Sun
- Sun cover (June 7, 2004)
- Categories: American Media Inc.
- Founder: Mike Rosenbloom
- First issue: 1983
- Final issue: 2012
- Company: American Media, Inc.
- Country: USA
- Based in: Boca Raton, Florida
- Language: English

= Sun (supermarket tabloid) =

Newspapers published in the Southern United States stubs

Sun was a supermarket tabloid owned by American Media, Inc. It ceased publication after the issue bearing a July 2, 2012, cover date.

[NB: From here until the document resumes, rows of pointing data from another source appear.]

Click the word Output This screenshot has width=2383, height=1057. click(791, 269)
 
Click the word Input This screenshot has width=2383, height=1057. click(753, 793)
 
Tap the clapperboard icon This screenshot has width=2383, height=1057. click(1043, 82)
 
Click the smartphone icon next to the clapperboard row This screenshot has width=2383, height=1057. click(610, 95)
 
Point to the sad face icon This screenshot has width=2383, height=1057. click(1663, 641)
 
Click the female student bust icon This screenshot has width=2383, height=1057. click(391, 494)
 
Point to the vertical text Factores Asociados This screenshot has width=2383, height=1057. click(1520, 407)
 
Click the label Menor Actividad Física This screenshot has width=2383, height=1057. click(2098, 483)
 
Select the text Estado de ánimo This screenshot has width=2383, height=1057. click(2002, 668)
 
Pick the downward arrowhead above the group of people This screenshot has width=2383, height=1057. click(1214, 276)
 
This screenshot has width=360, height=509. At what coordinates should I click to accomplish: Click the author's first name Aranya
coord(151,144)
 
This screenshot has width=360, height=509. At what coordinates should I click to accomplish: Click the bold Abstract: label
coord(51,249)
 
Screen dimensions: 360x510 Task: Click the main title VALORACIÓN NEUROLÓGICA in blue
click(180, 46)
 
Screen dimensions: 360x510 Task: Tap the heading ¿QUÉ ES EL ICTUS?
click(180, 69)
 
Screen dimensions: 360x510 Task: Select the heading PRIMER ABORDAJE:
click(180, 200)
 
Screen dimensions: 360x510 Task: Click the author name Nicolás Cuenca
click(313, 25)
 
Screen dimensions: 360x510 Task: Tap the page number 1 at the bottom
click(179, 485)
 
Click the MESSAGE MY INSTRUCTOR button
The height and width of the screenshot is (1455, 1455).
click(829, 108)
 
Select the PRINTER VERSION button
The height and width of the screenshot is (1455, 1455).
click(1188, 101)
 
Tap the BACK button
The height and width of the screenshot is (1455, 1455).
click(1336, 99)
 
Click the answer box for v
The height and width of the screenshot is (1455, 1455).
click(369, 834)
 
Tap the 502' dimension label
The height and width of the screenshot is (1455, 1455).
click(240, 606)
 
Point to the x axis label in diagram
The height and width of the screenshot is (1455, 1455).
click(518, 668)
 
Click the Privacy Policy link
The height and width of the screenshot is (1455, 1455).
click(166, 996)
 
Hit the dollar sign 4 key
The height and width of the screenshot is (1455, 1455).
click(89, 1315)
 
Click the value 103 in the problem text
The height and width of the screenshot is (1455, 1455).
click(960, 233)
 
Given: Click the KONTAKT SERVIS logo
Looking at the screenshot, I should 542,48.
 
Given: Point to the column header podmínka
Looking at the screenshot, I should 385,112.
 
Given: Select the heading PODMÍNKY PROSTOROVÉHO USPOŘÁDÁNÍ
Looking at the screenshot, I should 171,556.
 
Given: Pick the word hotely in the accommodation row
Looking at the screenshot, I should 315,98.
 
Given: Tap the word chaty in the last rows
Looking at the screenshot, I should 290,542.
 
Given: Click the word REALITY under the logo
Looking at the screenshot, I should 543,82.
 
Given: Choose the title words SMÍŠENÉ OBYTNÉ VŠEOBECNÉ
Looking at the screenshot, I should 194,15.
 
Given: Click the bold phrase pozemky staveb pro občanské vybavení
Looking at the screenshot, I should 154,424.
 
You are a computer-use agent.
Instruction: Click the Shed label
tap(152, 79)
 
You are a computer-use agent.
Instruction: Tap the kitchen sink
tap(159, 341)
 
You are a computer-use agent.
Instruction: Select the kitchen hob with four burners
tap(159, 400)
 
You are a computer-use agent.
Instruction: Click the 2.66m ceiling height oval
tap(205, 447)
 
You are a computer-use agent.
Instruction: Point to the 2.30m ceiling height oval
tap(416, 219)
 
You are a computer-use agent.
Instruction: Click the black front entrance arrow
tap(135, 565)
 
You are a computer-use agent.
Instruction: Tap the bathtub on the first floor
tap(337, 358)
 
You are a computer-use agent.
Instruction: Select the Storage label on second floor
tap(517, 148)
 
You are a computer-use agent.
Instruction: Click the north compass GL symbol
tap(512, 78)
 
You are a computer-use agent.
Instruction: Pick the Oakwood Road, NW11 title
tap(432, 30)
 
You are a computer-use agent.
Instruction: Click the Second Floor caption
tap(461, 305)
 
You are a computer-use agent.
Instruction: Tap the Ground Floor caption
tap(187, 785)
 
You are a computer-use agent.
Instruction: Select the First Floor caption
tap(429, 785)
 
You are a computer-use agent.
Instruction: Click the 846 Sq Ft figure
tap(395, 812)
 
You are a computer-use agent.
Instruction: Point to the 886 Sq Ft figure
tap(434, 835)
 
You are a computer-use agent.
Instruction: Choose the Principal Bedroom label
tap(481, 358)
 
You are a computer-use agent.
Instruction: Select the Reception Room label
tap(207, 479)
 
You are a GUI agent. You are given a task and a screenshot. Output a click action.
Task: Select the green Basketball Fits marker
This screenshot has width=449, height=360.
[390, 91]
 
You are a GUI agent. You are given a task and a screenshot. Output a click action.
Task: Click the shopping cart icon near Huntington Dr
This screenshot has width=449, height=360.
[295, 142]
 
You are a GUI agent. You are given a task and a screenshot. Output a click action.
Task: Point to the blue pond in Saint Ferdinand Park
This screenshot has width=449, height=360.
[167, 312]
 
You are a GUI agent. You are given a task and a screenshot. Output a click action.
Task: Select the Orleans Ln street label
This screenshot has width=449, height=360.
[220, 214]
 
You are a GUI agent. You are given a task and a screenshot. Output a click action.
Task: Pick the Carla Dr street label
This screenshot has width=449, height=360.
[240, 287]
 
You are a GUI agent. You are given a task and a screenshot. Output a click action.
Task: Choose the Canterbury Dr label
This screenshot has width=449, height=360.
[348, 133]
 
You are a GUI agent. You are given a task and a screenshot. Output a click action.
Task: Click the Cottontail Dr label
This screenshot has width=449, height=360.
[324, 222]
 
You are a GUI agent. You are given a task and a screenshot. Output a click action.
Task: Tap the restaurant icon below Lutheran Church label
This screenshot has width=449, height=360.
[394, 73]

Its contents often came under question and widely regarded as "sensationalistic writing." Since a 1992 invasion of privacy case, a small-print disclaimer printed beneath the masthead warned readers to "suspend belief for the sake of enjoyment."

The paper was founded by Mike Rosenbloom, then-publisher of Globe Magazine, in 1983 as a competitor to Weekly World News, and its early contents reflected the same kind of imaginative journalism. When both papers were consolidated under American Media Inc. ownership in 1999, Suns content came to specialize in recurring stories on Bible prophecy, Nostradamus, global warming, the apocalypse, epidemics, and future war. Sun also featured health articles dealing with miracle cures of diseases such as chronic pain and arthritis, as well as numerous "strange but true" articles from across the country—in fact, the strange but true stories made up the bulk of the paper's content, although they were almost never featured on the front page.

Following the 2007 discontinuation of Weekly World News as a separate publication, Sun began printing a small "pull-out" insert of Weekly World News stories and columns.

Sun photo editor Robert Stevens became the first victim of the 2001 anthrax attacks. He died as a result of a letter sent to the offices of American Media, the parent company of Sun, The National Enquirer, and other supermarket tabloids.